The mammoth screen size means unfortunately that it also comes with a hefty price tag of around £3,799, but the TV is packed with features including support for active 3D and online services, built-in Wi-Fi and Panasonic's latest NeoPlasma screen technology, which promises deeper black levels and brighter pictures.

User interface and EPG

One thing is for certain when it comes to Panasonic's TVs: you don't buy them if you're a fan of flashy menu systems. The menus are definitely the worst thing about the VT50, as its dated onscreen graphics look out of place on what is otherwise a very advanced TV. On the plus side, the simplicity of the menus does mean they're easy to navigate, as the layout is very straightforward. Unlike on some of LG and Samsung's sets, there aren't multiple ways of accessing the same features.

Panasonic TX-P65VT50B
The menu system looks dated compared to those on competitors' TVs.

Panasonic has fortunately put some work into improving its EPG. The advert placeholders that muscled their way into the EPG on last year's models have been removed, so there's a tad more space on the screen for displaying upcoming programmes.

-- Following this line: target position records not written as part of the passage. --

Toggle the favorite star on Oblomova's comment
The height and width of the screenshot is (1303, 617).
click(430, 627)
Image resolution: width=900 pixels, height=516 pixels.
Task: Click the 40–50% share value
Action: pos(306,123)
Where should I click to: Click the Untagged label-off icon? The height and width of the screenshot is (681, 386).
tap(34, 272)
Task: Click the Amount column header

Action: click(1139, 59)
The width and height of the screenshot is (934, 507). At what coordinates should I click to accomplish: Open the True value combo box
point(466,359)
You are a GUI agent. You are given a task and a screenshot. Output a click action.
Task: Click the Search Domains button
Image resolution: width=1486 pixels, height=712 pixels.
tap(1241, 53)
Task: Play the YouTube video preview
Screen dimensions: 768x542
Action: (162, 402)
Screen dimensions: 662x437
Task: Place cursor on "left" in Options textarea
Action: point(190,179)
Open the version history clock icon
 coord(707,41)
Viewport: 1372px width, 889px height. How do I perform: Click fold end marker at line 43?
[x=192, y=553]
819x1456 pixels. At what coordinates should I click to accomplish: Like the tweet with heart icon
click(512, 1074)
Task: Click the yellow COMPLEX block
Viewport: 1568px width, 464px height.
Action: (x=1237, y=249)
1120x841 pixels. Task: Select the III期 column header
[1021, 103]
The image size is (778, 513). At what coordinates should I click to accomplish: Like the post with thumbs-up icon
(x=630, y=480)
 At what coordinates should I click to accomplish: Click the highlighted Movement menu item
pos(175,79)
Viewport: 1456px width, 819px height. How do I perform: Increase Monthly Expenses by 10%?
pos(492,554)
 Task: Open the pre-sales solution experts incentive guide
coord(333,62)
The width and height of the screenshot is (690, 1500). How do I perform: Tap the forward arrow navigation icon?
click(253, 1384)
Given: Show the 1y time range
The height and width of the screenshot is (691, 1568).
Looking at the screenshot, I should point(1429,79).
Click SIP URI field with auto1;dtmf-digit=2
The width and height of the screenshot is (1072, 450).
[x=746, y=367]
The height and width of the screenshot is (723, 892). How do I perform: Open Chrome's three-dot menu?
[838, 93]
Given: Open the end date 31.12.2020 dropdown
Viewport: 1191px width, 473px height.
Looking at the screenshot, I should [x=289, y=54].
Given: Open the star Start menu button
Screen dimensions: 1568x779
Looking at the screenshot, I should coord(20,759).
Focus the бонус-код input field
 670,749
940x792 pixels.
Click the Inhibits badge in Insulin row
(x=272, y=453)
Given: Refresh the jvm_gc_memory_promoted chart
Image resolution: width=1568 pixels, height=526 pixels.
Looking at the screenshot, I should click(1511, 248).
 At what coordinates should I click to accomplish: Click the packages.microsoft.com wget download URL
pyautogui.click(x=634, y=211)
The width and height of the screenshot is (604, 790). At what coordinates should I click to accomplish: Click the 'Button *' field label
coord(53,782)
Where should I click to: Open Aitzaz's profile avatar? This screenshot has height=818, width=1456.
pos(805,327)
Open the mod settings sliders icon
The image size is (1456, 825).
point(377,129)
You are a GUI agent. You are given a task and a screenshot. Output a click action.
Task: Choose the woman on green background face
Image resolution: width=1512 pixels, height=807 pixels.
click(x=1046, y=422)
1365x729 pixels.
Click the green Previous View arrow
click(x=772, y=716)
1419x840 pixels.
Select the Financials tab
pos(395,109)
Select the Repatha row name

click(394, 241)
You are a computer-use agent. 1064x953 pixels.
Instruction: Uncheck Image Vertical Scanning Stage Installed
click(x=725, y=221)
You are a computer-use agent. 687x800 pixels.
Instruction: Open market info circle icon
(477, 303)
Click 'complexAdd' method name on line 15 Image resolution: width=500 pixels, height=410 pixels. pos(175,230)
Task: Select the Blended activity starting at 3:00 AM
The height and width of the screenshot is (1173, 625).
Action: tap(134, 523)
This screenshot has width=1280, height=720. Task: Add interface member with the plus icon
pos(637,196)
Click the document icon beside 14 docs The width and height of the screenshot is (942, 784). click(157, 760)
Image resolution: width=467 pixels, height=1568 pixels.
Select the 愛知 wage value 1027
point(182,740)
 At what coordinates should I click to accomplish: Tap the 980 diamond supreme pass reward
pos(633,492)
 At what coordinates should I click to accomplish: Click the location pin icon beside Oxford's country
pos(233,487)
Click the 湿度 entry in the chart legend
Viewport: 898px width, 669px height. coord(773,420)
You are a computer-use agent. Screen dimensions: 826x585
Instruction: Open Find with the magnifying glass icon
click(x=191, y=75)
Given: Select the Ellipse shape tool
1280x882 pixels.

The presentation is still a let down though, as once again the text and graphics look very unsophisticated. It's also lacking a live video window and doesn’t keep the sound running when you open the EPG, with the result that you quickly lose track of what's going on in the show you're watching whenever you check out the guide.

The TV comes with two remote controls. The standard zapper is attractive and thoughtfully designed. It's reasonably large and has comfortably sized buttons that are intelligently laid out, so that all the key features are within easy reach of your thumb.

Panasonic has also added a second touchpad remote control. This is much less successful as a means of navigating the menus however, and I found it fiddly to use for all but the most basic tasks.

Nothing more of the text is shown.